California's Public Safety Realignment initiative represents an attempt by the state of California to reduce its state prison population by shifting much of that population to county jails. It was the result of a court-order in response to shortfalls in medical and mental health care for the state's prison population.

On 23 May 2011 the US Supreme Court upheld an order by a three-judge federal court requiring the state of California to reduce its state prison population to no more than 137.5% of its design capacity within two years. Prior to the initiative the state's prison population had risen to roughly 180% of its design capacity, and prisoners had become unable to receive routine medical or mental health care. In response, the governor and the state legislature passed two bills, Assembly Bill 109 and Assembly Bill 117, which became law and went into effect on 1 October 2011. Under these laws, new non-violent, non-serious, and non-sexual offenders with sentences of longer than one year would be housed in county jail facilities rather than state prisons (existing prisoners falling in those categories would not be relocated). Also, inmates released from such facilities would be placed on county-directed supervision rather than state parole. The laws also provided new funding for county facilities for the management of this increased in population.

By 2014 the state had offloaded approximately 25,000 prisoners to county facilities, but was still 9,600 prisoners short of the requirements set by the federal court. The court then granted the state two more years to meet its target prison population. However, the overall inmate population in the state had grown by approximately 12% since the original court order was upheld.

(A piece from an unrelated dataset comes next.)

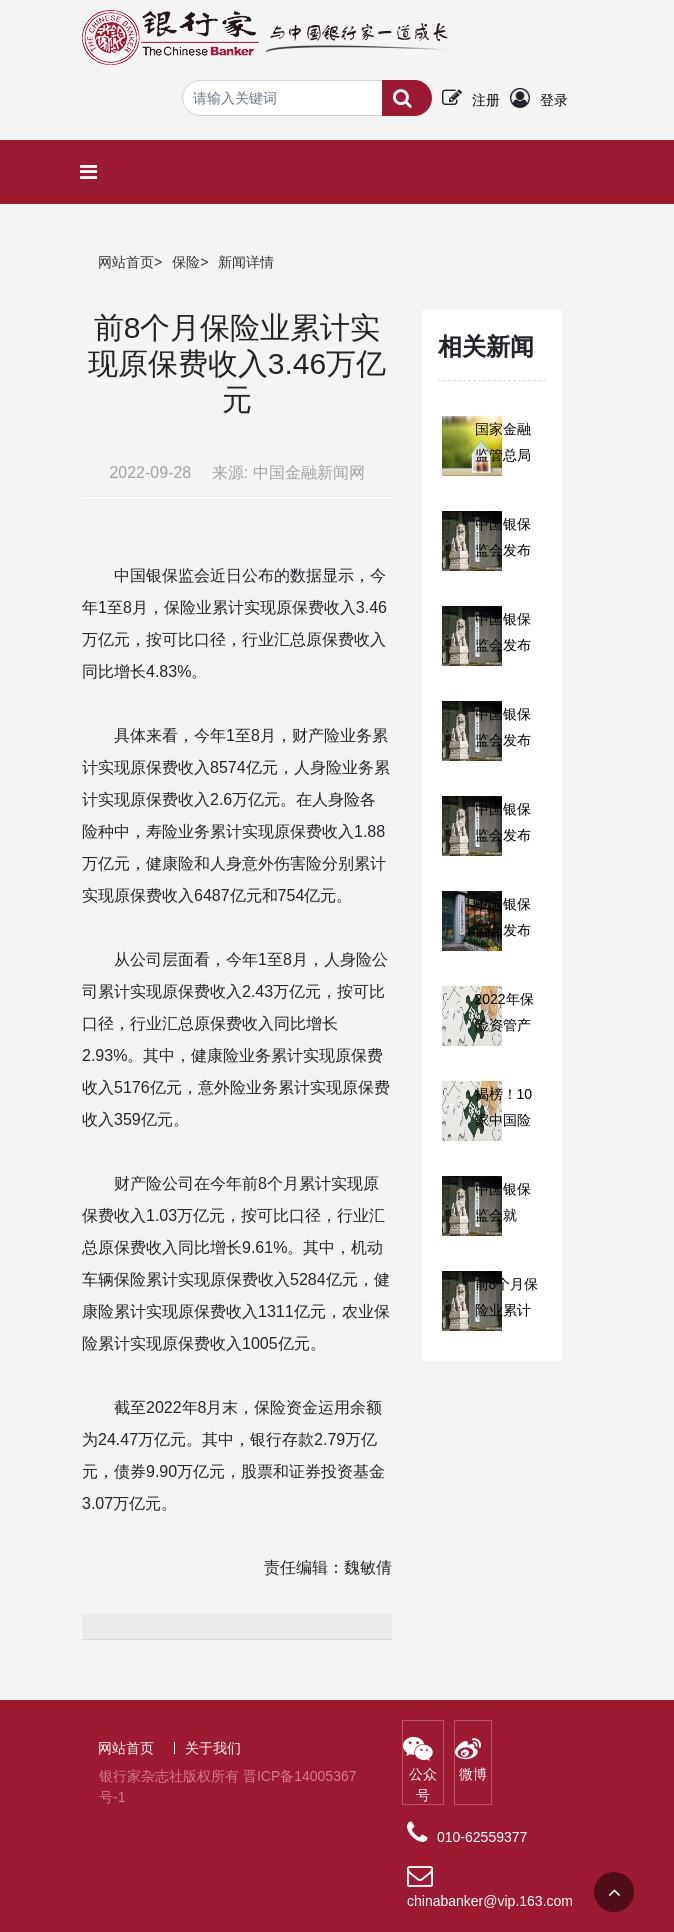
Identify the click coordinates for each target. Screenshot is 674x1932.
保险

As of 2011, California’s state prisons were designed to house approximately 85,000 inmates. At that time, the Prison system housed nearly twice that many, approximately 156,000 inmates. The prison population consisted mainly of men (93%), Latinos and African Americans (roughly 67%), the majority from large urban centers (60% from Los Angeles), and were either unemployed or members of the working poor. Before the 1970s, imprisonment in the United States was rare: only 0.1% of the population was classified as incarcerated on any given day. Forty years later, approximately 1 in every 31 Americans was either in jail/ prison, or on probation/ parole. The financial cost has been estimated at over $60 billion a year for prisons alone, and when factoring in the cost of police and courts the figure has been identified as closer to $215 billion.